Of the many joys we’ve experienced since you were born, perhaps my favorite has been watching your siblings step into their roles as big brothers and sister. They all love you SO much and are ALWAYS smothering you with kisses. They each care for you in their own ways: Sully, ever our conscientious one, always washes his hands before requesting permission to touch you (which is dozens of times per hour), and he gets very concerned when you cry, asking if I’ve nursed or changed you recently and, if I have, working to discern what might be upsetting you and trying to cheer you up with Giraffy, your rattle giraffe. For her part, Kali soothes you with songs and cooing to her Nico-Nico. And then there’s Charleston, who has absolutely stepped up his Big Brother game. He loves holding you and gets so excited about all of your newest faces and milestones. His enthusiasm over hearing you coo for the first time was off the charts (he talked for days about how he couldn’t believe you were already talking, and how fast you were growing up), and he’s your biggest cheerleader during tummy time (which he tries to morph into private crawling lessons). Last week he heard me telling another adult how close the twins are, and how I’m glad the two of you book-end brothers have each other and will one day be the best of pals. Charleston immediately quipped, “we already ARE best friends!” I absolutely melted.

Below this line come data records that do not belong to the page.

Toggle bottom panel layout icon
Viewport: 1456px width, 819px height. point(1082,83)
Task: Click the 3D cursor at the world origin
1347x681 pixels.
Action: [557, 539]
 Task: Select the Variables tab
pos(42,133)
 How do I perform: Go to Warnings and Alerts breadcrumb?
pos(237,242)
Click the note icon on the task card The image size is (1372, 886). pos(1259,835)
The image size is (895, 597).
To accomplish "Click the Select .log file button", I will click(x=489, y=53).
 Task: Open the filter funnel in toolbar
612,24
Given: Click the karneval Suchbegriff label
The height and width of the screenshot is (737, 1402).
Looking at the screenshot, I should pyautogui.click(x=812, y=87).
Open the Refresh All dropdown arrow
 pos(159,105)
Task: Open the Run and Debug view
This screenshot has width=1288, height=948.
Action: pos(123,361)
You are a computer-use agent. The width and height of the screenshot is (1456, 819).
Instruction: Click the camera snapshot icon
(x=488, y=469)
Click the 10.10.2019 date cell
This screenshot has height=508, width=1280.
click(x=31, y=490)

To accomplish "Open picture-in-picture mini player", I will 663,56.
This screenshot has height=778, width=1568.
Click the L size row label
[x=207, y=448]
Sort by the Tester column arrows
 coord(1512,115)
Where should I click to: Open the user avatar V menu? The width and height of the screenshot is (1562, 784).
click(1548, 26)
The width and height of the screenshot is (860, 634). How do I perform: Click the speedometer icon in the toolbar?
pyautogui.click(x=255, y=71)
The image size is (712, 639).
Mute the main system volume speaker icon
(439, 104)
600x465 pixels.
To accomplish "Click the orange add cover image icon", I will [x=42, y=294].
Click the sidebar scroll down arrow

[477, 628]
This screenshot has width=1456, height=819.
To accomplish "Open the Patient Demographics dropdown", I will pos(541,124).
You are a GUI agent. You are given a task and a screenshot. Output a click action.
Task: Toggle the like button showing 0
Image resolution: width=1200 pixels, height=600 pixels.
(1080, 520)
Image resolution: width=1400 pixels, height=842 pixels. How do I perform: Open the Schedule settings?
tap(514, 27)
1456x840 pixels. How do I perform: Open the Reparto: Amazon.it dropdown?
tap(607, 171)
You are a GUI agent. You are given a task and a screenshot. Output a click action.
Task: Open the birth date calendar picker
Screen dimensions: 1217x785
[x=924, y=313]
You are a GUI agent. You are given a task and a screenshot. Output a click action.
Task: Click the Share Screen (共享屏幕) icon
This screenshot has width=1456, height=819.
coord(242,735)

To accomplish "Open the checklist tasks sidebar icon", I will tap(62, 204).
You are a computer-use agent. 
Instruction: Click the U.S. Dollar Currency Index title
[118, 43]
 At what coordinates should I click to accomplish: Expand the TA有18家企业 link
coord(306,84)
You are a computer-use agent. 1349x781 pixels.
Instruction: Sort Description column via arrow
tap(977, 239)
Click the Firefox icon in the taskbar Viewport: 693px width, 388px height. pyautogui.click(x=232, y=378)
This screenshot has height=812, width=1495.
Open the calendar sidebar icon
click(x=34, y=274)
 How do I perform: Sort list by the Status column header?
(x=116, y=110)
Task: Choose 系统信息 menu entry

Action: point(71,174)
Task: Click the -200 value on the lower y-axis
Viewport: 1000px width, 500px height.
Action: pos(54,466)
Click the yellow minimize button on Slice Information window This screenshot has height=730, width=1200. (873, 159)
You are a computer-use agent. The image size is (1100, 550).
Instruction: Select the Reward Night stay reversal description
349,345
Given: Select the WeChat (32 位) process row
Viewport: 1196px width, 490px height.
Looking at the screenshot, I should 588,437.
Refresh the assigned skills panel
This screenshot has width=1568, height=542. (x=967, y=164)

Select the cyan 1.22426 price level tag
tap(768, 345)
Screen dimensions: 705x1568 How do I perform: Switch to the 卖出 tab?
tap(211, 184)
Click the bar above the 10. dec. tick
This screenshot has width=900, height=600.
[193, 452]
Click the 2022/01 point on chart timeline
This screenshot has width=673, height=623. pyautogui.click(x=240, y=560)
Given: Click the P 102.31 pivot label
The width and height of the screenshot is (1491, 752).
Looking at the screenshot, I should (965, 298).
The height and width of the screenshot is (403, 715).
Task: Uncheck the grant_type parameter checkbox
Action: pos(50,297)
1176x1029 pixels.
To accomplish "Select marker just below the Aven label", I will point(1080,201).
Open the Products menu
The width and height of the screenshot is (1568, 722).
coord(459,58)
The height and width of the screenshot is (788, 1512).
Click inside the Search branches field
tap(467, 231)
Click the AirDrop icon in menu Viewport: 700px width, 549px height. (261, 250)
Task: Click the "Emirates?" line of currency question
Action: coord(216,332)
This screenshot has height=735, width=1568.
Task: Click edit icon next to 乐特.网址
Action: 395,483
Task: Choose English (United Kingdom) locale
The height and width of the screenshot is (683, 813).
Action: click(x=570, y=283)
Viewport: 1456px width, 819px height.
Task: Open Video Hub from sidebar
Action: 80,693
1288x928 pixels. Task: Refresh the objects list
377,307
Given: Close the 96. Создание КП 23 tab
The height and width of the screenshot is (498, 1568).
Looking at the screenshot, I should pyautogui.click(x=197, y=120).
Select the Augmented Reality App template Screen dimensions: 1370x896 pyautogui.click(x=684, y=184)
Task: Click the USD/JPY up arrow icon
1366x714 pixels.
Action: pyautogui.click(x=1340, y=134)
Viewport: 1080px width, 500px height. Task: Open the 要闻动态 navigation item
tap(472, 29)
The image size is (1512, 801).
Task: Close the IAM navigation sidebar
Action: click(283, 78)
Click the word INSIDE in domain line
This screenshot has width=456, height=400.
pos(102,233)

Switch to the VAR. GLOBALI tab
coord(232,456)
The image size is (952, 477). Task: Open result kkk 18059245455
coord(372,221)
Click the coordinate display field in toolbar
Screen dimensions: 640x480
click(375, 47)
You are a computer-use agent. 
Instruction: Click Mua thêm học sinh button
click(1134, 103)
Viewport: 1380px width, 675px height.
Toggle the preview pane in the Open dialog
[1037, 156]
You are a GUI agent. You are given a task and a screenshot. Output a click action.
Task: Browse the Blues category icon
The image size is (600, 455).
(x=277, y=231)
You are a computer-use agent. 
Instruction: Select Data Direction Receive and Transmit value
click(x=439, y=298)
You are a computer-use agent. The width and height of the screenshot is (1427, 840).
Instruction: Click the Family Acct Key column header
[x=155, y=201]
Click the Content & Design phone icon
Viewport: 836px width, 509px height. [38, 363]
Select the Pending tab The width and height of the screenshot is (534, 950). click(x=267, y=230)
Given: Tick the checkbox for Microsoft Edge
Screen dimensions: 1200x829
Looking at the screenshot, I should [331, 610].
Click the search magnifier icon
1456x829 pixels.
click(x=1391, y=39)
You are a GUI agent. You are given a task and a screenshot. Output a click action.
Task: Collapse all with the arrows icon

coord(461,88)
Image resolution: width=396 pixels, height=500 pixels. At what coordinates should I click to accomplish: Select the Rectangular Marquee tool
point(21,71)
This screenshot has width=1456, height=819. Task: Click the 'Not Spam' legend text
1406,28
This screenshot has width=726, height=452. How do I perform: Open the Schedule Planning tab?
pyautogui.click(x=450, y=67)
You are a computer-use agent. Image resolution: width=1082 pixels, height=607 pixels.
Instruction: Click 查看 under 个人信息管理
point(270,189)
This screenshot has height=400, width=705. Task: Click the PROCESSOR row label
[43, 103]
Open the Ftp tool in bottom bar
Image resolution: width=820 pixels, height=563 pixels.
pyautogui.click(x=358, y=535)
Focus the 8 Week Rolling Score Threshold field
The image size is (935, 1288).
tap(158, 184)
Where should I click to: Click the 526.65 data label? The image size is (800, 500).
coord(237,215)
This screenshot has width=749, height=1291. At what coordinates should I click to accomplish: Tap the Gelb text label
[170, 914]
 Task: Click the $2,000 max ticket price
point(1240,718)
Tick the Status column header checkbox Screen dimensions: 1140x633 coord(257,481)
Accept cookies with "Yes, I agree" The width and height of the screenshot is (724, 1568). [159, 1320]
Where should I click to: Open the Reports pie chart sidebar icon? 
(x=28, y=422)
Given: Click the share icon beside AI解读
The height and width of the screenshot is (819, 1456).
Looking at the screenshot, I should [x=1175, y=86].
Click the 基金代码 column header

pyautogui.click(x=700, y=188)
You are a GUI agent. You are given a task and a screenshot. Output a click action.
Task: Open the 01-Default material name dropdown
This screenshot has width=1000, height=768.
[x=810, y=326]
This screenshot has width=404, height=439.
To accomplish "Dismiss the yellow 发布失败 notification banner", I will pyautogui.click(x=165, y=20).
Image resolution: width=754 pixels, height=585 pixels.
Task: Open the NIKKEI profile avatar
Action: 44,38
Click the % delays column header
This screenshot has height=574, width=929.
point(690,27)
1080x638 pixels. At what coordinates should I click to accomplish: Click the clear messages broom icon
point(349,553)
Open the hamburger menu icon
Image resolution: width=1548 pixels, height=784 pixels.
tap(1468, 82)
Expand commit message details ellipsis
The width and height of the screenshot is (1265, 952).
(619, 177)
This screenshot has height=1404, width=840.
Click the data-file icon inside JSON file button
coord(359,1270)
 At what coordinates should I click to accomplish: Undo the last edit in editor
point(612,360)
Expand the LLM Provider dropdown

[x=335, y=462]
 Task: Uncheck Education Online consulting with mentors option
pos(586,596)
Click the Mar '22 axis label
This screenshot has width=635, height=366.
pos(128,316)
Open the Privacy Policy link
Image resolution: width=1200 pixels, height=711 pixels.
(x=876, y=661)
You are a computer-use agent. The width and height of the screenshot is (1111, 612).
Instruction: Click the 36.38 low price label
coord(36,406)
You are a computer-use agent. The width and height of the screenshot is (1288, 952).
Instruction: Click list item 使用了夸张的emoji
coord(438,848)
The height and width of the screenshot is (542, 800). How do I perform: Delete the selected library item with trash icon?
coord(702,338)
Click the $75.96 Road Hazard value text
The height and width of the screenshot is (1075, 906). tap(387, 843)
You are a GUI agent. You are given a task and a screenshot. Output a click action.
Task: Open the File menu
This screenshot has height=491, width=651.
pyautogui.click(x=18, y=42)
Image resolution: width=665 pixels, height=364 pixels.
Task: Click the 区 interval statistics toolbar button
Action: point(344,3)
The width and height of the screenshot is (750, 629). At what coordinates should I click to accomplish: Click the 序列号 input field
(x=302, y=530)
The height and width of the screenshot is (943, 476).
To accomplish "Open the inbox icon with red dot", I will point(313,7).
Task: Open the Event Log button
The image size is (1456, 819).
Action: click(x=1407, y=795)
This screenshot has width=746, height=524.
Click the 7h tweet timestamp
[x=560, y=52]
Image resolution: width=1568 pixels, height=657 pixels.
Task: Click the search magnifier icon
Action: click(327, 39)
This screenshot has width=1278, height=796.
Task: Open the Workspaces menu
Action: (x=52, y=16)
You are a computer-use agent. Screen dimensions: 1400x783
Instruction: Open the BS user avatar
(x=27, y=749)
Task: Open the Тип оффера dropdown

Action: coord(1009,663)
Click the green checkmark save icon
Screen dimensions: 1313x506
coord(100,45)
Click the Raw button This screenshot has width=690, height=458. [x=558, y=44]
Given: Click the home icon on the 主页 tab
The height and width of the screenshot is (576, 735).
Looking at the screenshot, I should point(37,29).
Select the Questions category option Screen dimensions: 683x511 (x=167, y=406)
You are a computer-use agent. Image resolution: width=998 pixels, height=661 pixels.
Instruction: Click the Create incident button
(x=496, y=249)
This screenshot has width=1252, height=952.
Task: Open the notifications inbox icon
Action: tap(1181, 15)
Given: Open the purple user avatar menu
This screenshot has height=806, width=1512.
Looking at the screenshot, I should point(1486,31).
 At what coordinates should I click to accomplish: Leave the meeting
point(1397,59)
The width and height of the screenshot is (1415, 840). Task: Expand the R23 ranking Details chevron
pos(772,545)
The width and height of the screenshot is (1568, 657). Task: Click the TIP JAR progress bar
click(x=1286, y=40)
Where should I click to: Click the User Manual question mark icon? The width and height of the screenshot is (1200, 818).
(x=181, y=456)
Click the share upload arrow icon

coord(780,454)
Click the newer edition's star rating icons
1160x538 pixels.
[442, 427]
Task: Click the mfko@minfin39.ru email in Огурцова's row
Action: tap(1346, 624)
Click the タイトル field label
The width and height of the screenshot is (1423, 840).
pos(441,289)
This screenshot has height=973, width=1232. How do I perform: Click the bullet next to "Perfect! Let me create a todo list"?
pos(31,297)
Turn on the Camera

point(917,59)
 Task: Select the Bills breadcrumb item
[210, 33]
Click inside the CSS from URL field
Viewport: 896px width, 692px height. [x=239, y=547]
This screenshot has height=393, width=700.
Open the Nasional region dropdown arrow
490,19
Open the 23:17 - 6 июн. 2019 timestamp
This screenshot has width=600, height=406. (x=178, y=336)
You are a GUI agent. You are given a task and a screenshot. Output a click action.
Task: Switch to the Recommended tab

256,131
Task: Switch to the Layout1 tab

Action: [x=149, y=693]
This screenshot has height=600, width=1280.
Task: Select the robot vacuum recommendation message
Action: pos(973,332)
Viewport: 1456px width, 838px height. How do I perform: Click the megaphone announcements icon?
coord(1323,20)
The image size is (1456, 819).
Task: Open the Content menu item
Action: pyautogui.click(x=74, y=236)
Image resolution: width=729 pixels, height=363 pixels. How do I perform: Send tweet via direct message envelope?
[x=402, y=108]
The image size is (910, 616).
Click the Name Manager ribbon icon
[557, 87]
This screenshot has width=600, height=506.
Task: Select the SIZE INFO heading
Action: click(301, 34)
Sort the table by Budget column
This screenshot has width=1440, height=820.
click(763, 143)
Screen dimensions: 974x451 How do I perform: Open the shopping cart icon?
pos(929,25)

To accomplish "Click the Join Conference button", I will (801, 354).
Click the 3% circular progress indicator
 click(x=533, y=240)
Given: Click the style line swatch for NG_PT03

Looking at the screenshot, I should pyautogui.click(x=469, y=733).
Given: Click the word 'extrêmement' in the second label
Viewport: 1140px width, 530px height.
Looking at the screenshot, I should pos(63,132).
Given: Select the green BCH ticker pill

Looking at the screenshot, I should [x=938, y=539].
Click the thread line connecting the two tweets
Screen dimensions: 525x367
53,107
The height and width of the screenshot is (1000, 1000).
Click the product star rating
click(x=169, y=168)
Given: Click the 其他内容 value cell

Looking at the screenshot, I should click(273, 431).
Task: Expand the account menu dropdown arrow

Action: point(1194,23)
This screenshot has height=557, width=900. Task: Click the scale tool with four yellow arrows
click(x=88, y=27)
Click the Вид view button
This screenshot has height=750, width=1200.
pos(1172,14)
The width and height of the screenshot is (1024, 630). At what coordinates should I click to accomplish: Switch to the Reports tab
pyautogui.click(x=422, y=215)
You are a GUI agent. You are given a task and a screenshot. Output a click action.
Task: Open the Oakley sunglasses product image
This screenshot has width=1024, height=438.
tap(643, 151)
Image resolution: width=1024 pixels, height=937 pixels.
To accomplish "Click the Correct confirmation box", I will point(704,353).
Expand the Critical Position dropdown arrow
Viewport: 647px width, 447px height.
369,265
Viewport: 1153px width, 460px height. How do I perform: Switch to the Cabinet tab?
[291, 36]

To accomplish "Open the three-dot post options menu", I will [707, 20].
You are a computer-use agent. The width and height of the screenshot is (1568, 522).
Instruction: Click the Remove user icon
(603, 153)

I’m not entirely sure what to expect as we head into this final month of your “Fourth Trimester.” I sincerely hope this month brings more calm moments and maybe even some smiles. But whether there is stormy weather or brighter skies on the horizon, I know my love for you will only grow. You are such a blessing, my darling Nico, and I’m honored to be your adoring mom.

Love Always and Forever,

Mama

LENGTH: 20.75 inches

WEIGHT: 9 pounds 5 ounces

DIAPER SIZE: 1 (Honest Diapers)

CLOTHING SIZE: 0-3 Months

EYE COLOR: Dark Blue

CUTEST MOMENTS: cooing “conversations,” seeing you calm down when the big kids talk or try to play with you, tummy time with Charleston

NOTABLE FIRSTS: first vacation, first trip to the beach, first few weeks with Daddy back at work

MILESTONES: cooing, making eye contact, tracking our movements, startling with loud sounds

LIKES: baby swing, milkies, giraffe rattle toy, baths

DISLIKES: diaper changes, waiting for milkies, being cold

OTHER SWEET NICO-ISMS I WANT TO REMEMBER: How you coo and make smiling faces (and sometimes grimaces) in your sleep; the way you grasp my shirt when you nurse; you melting into me for comfort when I pick you up after you’ve been fussing; seeing you root for your whole fist to suck on it for comfort.